SUM(DISTINCT big_unique_number + total) - SUM(DISTINCT big_unique_number)
A good way to simulate the fanout it just doing something like this:
WITH Orders AS (
SELECT 10293 AS id, 2.5 AS rate UNION ALL
SELECT 210293 AS id, 3.5
),
Other AS (
SELECT 1 UNION ALL SELECT 2
)
SELECT SUM(rate) FROM Orders CROSS JOIN Other
-- Returns 12.0 instead of 6.0
Their example does something like this, which I think is just a long-form way of grabbing md5(PK) with all the fancy footwork to get around the 8-byte limitation (so they do a LEFT(...) then a RIGHT(...):
(COALESCE(CAST( ( SUM(DISTINCT (CAST(FLOOR(COALESCE(users.age ,0)
*(1000000*1.0)) AS DECIMAL(38,0))) +
CAST(STRTOL(LEFT(MD5(CONVERT(VARCHAR,users.id )),15),16) AS DECIMAL(38,0))
* 1.0e8 + CAST(STRTOL(RIGHT(MD5(CONVERT(VARCHAR,users.id )),15),16) AS DECIMAL(38,0)) )
- SUM(DISTINCT CAST(STRTOL(LEFT(MD5(CONVERT(VARCHAR,users.id )),15),16) AS DECIMAL(38,0))
* 1.0e8 + CAST(STRTOL(RIGHT(MD5(CONVERT(VARCHAR,users.id )),15),16) AS DECIMAL(38,0))) )
AS DOUBLE PRECISION)
/ CAST((1000000*1.0) AS DOUBLE PRECISION), 0)
Is there another general-purpose way to do this? Perhaps using a correlated subquery or something else? Or is the above way the best known way to do this?
Two related answers:
https://stackoverflow.com/a/14140884/651174
https://stackoverflow.com/a/3333574/651174
Without worrying about a general-purpose hashing function (for example, that may take strings), the following works:
WITH Orders AS (
SELECT 10293 AS id, 2.5 AS rate UNION ALL
SELECT 210293 AS id, 3.5
),
Other AS (
SELECT 1 UNION ALL SELECT 2
)
SELECT SUM(DISTINCT id + rate) - SUM(DISTINCT id) FROM Orders CROSS JOIN Other
-- 6.0
But this still begs the question: is there another / better way to do this in a very general-purpose manner?

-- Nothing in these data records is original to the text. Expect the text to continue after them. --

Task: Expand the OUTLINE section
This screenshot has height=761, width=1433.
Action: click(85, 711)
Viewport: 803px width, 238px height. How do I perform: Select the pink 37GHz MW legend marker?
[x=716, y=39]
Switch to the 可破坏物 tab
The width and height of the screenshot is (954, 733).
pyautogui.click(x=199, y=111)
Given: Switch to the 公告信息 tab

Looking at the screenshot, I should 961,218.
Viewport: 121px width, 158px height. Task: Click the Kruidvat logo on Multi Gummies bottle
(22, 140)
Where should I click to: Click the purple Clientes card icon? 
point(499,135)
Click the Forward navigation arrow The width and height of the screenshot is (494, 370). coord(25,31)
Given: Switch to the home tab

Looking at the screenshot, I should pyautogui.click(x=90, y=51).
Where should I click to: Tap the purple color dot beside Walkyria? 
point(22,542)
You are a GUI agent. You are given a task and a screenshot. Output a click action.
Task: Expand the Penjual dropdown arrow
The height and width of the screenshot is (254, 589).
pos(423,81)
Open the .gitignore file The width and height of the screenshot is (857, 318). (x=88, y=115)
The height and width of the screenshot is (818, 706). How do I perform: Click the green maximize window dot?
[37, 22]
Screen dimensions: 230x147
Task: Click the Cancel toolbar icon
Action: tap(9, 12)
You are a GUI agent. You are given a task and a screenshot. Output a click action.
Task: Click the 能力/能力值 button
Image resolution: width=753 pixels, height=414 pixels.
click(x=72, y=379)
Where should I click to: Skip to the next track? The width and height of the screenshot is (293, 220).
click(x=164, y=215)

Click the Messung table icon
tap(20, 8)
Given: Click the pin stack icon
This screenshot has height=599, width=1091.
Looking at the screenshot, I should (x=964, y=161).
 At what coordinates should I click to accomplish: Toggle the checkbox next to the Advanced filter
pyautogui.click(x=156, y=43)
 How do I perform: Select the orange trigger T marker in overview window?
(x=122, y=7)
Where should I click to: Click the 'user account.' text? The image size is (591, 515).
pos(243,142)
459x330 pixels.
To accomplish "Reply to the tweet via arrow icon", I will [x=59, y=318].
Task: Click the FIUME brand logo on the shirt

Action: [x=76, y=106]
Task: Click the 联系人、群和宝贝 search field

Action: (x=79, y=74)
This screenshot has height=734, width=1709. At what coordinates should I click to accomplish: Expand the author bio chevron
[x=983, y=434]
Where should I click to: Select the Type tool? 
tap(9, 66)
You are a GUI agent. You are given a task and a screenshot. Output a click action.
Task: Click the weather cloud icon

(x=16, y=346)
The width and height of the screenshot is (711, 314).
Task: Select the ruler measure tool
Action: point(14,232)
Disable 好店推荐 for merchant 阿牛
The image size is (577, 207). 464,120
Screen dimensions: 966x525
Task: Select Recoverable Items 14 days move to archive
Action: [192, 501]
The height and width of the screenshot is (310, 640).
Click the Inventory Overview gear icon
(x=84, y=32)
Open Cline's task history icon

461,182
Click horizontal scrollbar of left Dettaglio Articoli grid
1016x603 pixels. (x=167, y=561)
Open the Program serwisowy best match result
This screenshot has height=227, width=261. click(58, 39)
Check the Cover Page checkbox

A typical example for the joins mutilating the aggregation is this:
select
posts.id,
count(likes.id) as likes_total,
count(dislikes.id) as dislikes_total
from posts
left join likes on likes.post_id = posts.post_id
left join dislikes on dislikes.post_id = posts.post_id
group by posts.id;
where both counts result in the same number, because each gets multiplied by the other. With 2 likes and 3 dislikes, both counts are 6.
The simple solution is: Aggregate before joining. If you want to know the likes and dislikes counts per post, join the likes and dislikes counts to the posts.
select posts.id, l.likes_total, d.dislikes_total
from posts
left join
(
select post_id, count(*) as likes_total
from likes
group by post_id
) l on l.post_id = posts.post_id
left join
(
select post_id, count(*) as dislikes_total
from dislikes
group by post_id
) d on d.post_id = posts.post_id
group by posts.id;
Use COALESCE, if you want to see zeros instead of nulls.
Don't try to muddle through with tricks. Just aggregate, then join. You can of course replace the joins with lateral joins (which are correlated subqueries), if the DBMS supports them. Or for single aggregates as in the example even move the correlated subqueries to the select clause. That's mainly personal preference, but depending on the DBMS's optimizer one solution may be faster than the other. (Ideally the optimizer would come up with the same execution plan for all those queries of course.)

Use a larger datatype to shift the values out of the way. This is similar to the first example without the potential for collisions. It probably also has minor performance benefits in not having to execute two different distinct sums.
sum(distinct id * 1000000000 + value) % 1000000000
The principle is to package up the values into a single unit. For the most flexibility you'd want to convert to something like a wide decimal type in order to accommodate the full range. With strings it's easY to generate a new surrogate id via dense_rank() That would also let you collapse the key width according to the number of expect key values.
Ultimately though, I think the ultimate answer is no. There's not a one size fits all approach, especially across the spectrum of the various aggregate functions going beyond variations in mixed data types.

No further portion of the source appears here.